Stored items
┏━━

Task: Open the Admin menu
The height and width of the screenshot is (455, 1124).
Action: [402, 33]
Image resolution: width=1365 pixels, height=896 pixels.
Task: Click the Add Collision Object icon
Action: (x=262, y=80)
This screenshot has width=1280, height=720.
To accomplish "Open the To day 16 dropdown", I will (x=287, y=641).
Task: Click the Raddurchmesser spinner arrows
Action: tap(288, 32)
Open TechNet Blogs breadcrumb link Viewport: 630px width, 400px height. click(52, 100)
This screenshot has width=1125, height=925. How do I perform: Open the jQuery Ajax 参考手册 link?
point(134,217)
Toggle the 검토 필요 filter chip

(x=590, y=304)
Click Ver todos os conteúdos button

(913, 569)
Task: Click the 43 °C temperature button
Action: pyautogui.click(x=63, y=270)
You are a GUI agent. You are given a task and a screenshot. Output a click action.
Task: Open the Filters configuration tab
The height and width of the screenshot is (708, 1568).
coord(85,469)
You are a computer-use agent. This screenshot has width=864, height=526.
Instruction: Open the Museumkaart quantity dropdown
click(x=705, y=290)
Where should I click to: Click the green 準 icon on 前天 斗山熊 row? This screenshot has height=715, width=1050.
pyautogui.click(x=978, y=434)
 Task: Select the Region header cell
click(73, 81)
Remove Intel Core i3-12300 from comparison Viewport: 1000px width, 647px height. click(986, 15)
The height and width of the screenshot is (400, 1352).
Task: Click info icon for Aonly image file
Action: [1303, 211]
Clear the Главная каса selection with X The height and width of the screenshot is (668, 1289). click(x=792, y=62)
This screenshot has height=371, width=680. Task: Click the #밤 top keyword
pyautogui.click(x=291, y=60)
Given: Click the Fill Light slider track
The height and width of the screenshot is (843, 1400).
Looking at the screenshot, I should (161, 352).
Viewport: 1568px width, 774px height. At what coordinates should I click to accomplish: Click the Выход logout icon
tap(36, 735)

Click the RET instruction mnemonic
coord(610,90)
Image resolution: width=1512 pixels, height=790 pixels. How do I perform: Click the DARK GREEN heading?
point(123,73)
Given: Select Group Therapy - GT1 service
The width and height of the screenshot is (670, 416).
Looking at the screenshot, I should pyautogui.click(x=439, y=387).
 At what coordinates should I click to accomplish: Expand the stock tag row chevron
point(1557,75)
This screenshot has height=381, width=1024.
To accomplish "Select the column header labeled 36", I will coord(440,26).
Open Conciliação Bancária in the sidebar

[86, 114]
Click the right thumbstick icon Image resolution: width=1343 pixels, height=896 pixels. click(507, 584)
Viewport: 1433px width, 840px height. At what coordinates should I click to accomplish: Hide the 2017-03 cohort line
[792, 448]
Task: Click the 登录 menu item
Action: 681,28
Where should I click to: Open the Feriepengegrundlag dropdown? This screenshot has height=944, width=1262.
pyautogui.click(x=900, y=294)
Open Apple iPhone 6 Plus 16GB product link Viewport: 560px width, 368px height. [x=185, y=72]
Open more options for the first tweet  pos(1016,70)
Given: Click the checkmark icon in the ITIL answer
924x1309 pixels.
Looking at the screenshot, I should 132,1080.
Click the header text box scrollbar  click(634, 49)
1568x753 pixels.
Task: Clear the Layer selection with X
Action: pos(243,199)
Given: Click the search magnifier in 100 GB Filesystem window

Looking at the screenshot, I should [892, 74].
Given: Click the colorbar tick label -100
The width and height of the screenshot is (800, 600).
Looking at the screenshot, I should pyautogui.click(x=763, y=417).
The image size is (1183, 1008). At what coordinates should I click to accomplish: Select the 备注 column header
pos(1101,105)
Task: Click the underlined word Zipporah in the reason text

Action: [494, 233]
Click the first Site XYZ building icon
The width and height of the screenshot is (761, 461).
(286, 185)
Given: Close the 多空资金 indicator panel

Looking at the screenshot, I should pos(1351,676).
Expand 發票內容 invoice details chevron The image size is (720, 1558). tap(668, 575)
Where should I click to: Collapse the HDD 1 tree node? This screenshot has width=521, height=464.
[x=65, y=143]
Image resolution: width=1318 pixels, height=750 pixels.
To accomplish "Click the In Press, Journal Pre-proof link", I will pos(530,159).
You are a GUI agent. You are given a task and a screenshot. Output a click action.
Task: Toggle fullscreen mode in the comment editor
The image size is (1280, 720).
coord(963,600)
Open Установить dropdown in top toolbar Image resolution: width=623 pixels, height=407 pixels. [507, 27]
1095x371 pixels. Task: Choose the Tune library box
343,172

┗━━

Give back the records above, character for character.

Your response:
Task: Open the Admin menu
The height and width of the screenshot is (455, 1124).
Action: [402, 33]
Image resolution: width=1365 pixels, height=896 pixels.
Task: Click the Add Collision Object icon
Action: (x=262, y=80)
This screenshot has width=1280, height=720.
To accomplish "Open the To day 16 dropdown", I will (x=287, y=641).
Task: Click the Raddurchmesser spinner arrows
Action: tap(288, 32)
Open TechNet Blogs breadcrumb link Viewport: 630px width, 400px height. click(52, 100)
This screenshot has width=1125, height=925. How do I perform: Open the jQuery Ajax 参考手册 link?
point(134,217)
Toggle the 검토 필요 filter chip

(x=590, y=304)
Click Ver todos os conteúdos button

(913, 569)
Task: Click the 43 °C temperature button
Action: pyautogui.click(x=63, y=270)
You are a GUI agent. You are given a task and a screenshot. Output a click action.
Task: Open the Filters configuration tab
The height and width of the screenshot is (708, 1568).
coord(85,469)
You are a computer-use agent. This screenshot has width=864, height=526.
Instruction: Open the Museumkaart quantity dropdown
click(x=705, y=290)
Where should I click to: Click the green 準 icon on 前天 斗山熊 row? This screenshot has height=715, width=1050.
pyautogui.click(x=978, y=434)
 Task: Select the Region header cell
click(73, 81)
Remove Intel Core i3-12300 from comparison Viewport: 1000px width, 647px height. click(986, 15)
The height and width of the screenshot is (400, 1352).
Task: Click info icon for Aonly image file
Action: [1303, 211]
Clear the Главная каса selection with X The height and width of the screenshot is (668, 1289). click(x=792, y=62)
This screenshot has height=371, width=680. Task: Click the #밤 top keyword
pyautogui.click(x=291, y=60)
Given: Click the Fill Light slider track
The height and width of the screenshot is (843, 1400).
Looking at the screenshot, I should (161, 352).
Viewport: 1568px width, 774px height. At what coordinates should I click to accomplish: Click the Выход logout icon
tap(36, 735)

Click the RET instruction mnemonic
coord(610,90)
Image resolution: width=1512 pixels, height=790 pixels. How do I perform: Click the DARK GREEN heading?
point(123,73)
Given: Select Group Therapy - GT1 service
The width and height of the screenshot is (670, 416).
Looking at the screenshot, I should pyautogui.click(x=439, y=387).
 At what coordinates should I click to accomplish: Expand the stock tag row chevron
point(1557,75)
This screenshot has height=381, width=1024.
To accomplish "Select the column header labeled 36", I will coord(440,26).
Open Conciliação Bancária in the sidebar

[86, 114]
Click the right thumbstick icon Image resolution: width=1343 pixels, height=896 pixels. click(507, 584)
Viewport: 1433px width, 840px height. At what coordinates should I click to accomplish: Hide the 2017-03 cohort line
[792, 448]
Task: Click the 登录 menu item
Action: 681,28
Where should I click to: Open the Feriepengegrundlag dropdown? This screenshot has height=944, width=1262.
pyautogui.click(x=900, y=294)
Open Apple iPhone 6 Plus 16GB product link Viewport: 560px width, 368px height. [x=185, y=72]
Open more options for the first tweet  pos(1016,70)
Given: Click the checkmark icon in the ITIL answer
924x1309 pixels.
Looking at the screenshot, I should 132,1080.
Click the header text box scrollbar  click(634, 49)
1568x753 pixels.
Task: Clear the Layer selection with X
Action: pos(243,199)
Given: Click the search magnifier in 100 GB Filesystem window

Looking at the screenshot, I should [892, 74].
Given: Click the colorbar tick label -100
The width and height of the screenshot is (800, 600).
Looking at the screenshot, I should pyautogui.click(x=763, y=417).
The image size is (1183, 1008). At what coordinates should I click to accomplish: Select the 备注 column header
pos(1101,105)
Task: Click the underlined word Zipporah in the reason text

Action: [494, 233]
Click the first Site XYZ building icon
The width and height of the screenshot is (761, 461).
(286, 185)
Given: Close the 多空资金 indicator panel

Looking at the screenshot, I should pos(1351,676).
Expand 發票內容 invoice details chevron The image size is (720, 1558). tap(668, 575)
Where should I click to: Collapse the HDD 1 tree node? This screenshot has width=521, height=464.
[x=65, y=143]
Image resolution: width=1318 pixels, height=750 pixels.
To accomplish "Click the In Press, Journal Pre-proof link", I will pos(530,159).
You are a GUI agent. You are given a task and a screenshot. Output a click action.
Task: Toggle fullscreen mode in the comment editor
The image size is (1280, 720).
coord(963,600)
Open Установить dropdown in top toolbar Image resolution: width=623 pixels, height=407 pixels. [507, 27]
1095x371 pixels. Task: Choose the Tune library box
343,172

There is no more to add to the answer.